FAITS DIVERS

Un Belge soupçonné de trafic de diamants en Sierra Leone extradé vers la Belgique

Un Belge soupçonné de trafic de diamants en Sierra Leone extradé vers la Belgique

L’homme aurait forcé des milliers de Sierra-Léonais à travailler comme esclaves dans les mines de diamants. Fotolia

Michel D., un homme d’affaires belgo-américain de 64 ans accusé d’esclavage et de trafic de diamants pendant la guerre civile au Sierra Leone récemment arrêté en Espagne, a été être extradé vers la Belgique, révèlent jeudi La Capitale et Het Nieuwsblad.

Une information confirmée par le parquet fédéral. Il est inculpé de crimes de guerre et de crimes contre l’humanité.

A la fin des années 90, Michel D. et son associé américain John Caldwell avaient conclu un accord avec Foday Sankoh, le leader rebelle du Front Révolutionnaire Uni (Revolutionary United Front, RUF), par lequel Beca, leur société basée aux Îles Vierges bénéficiait du monopole sur l’extraction de diamants dans la région de Kono.

Durant deux ans, entre 1999 et 2001, Beca aurait forcé des milliers de Sierra-Léonais à travailler comme esclaves dans les mines de diamants.
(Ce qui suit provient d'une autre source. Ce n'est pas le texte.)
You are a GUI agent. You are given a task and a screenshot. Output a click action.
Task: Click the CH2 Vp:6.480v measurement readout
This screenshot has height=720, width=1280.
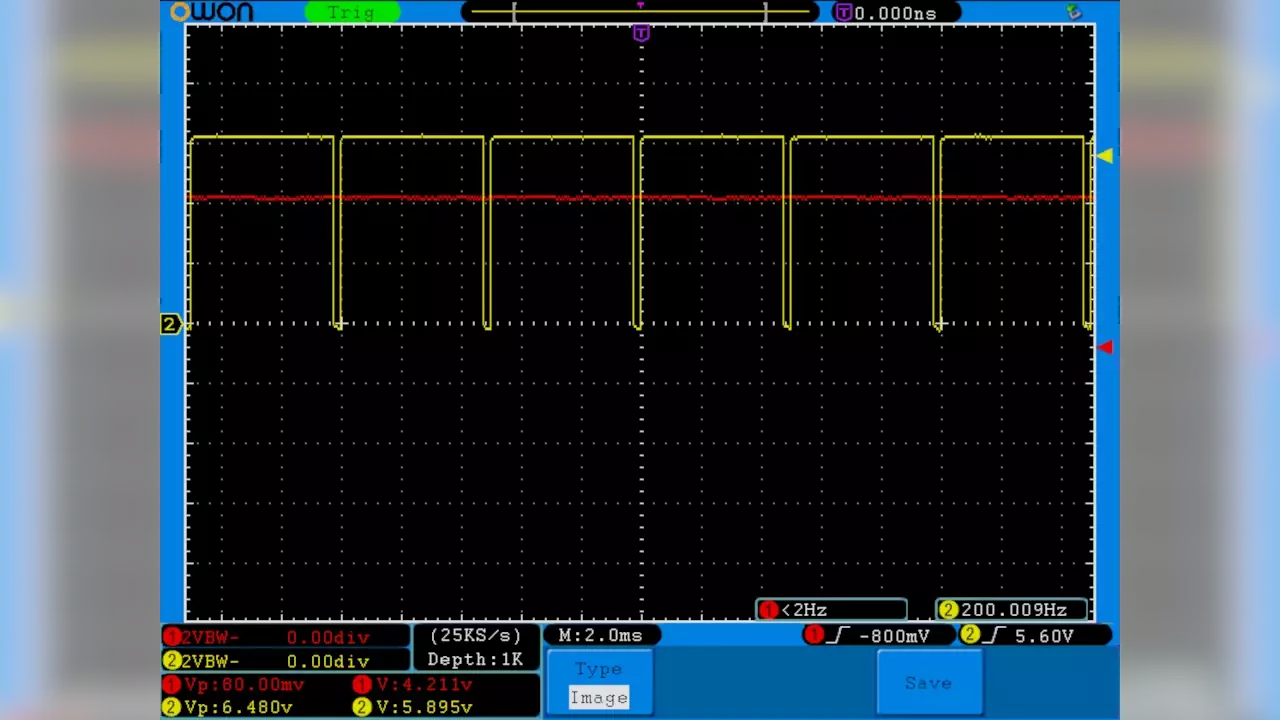point(240,707)
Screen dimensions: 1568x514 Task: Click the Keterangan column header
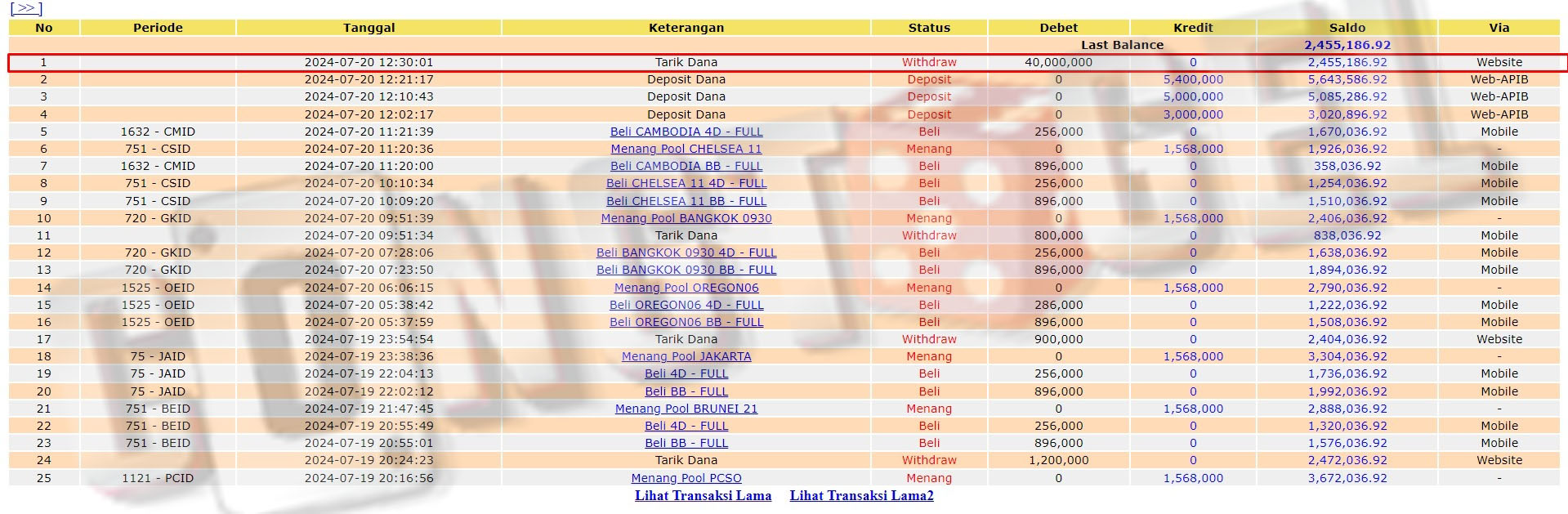pos(686,28)
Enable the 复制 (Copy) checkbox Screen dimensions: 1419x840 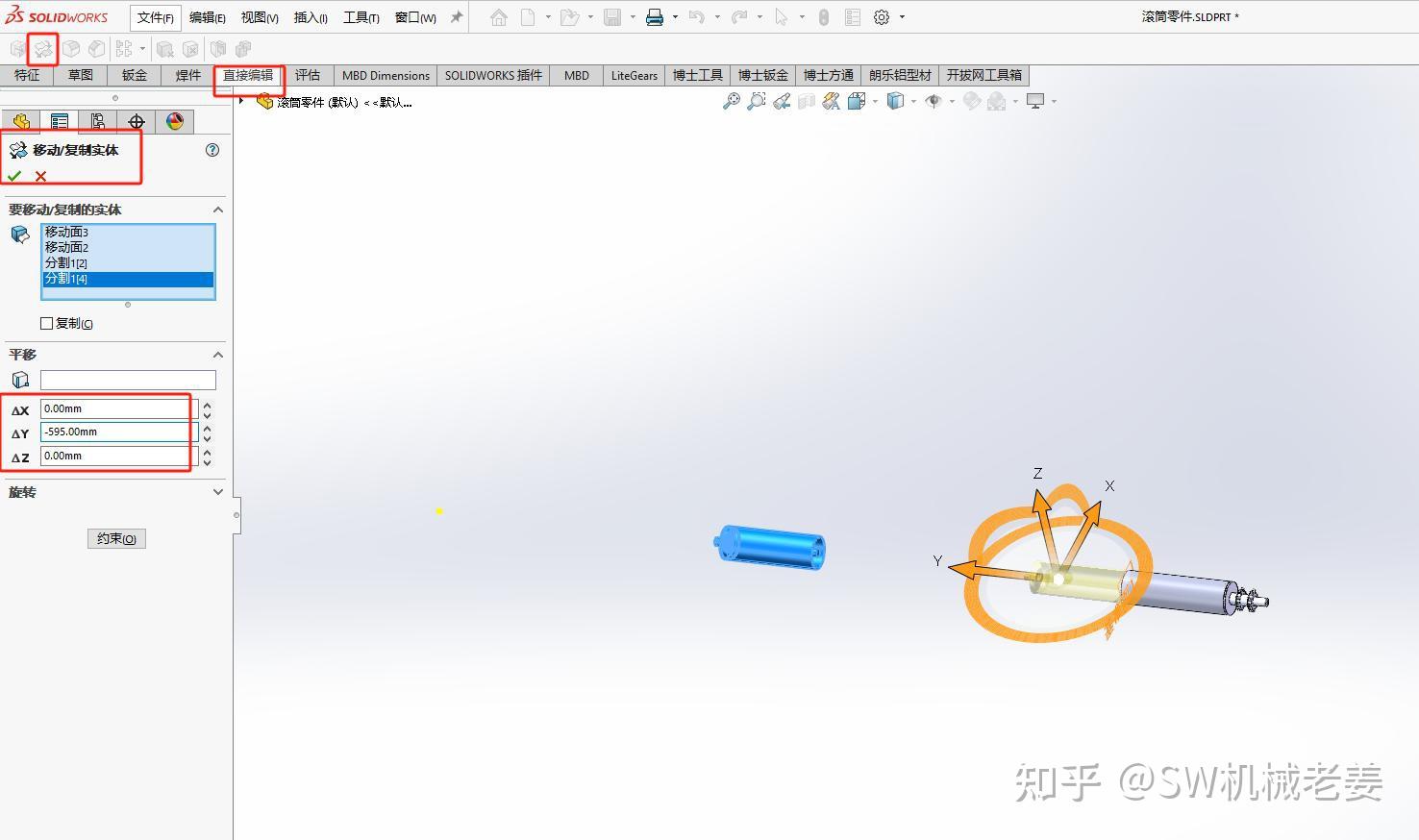click(x=45, y=323)
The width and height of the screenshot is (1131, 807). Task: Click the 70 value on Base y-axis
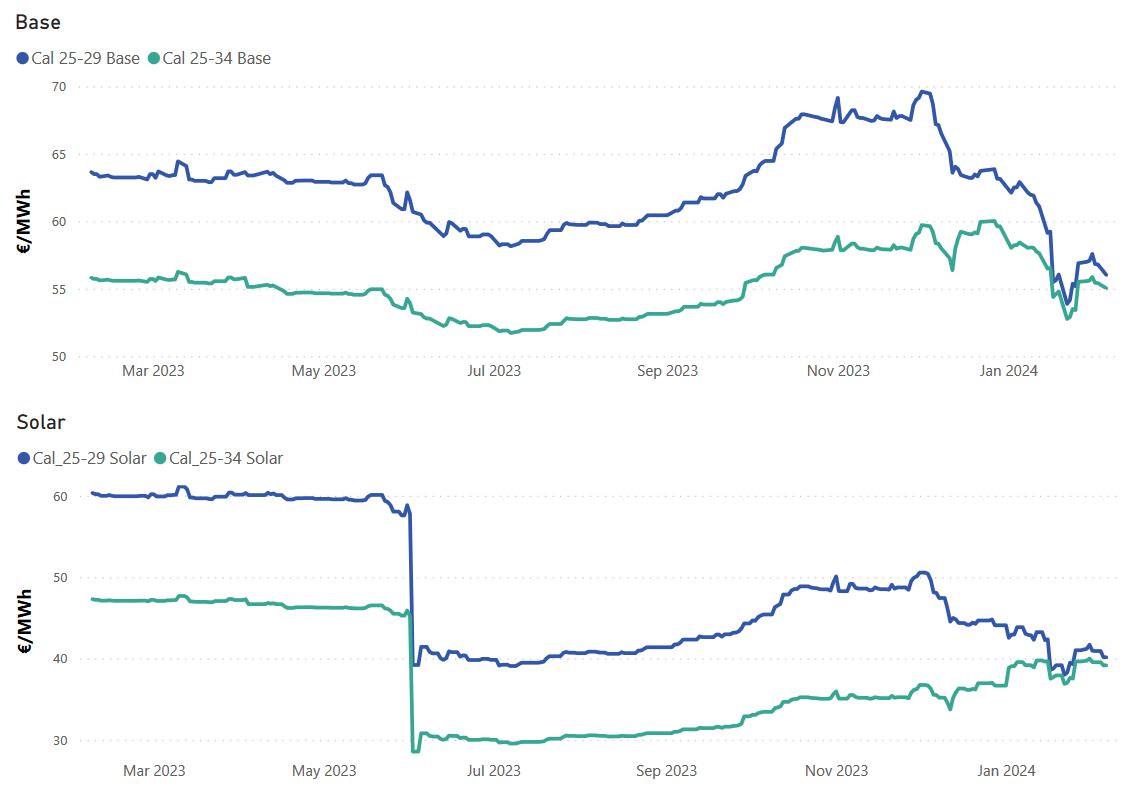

Les pierres extraites transitaient ensuite en contrebande à l’étranger via le Libéria, avec l’approbation du chef du National Patriotic Liberation Front, qui deviendra par la suite président du Libéria, Charles Taylor. Ce dernier a écopé d’une peine de 50 ans de prison par la justice sierra-leonaise pour crimes contre l’humanité et crimes de guerre.

Michel D. a été arrêté le 25 août dernier à Malaga, alors qu’il s’apprêtait à rejoindre les États-Unis. Il a été extradé vers la Belgique le 8 septembre, où il a été placé sous mandat d’arrêt.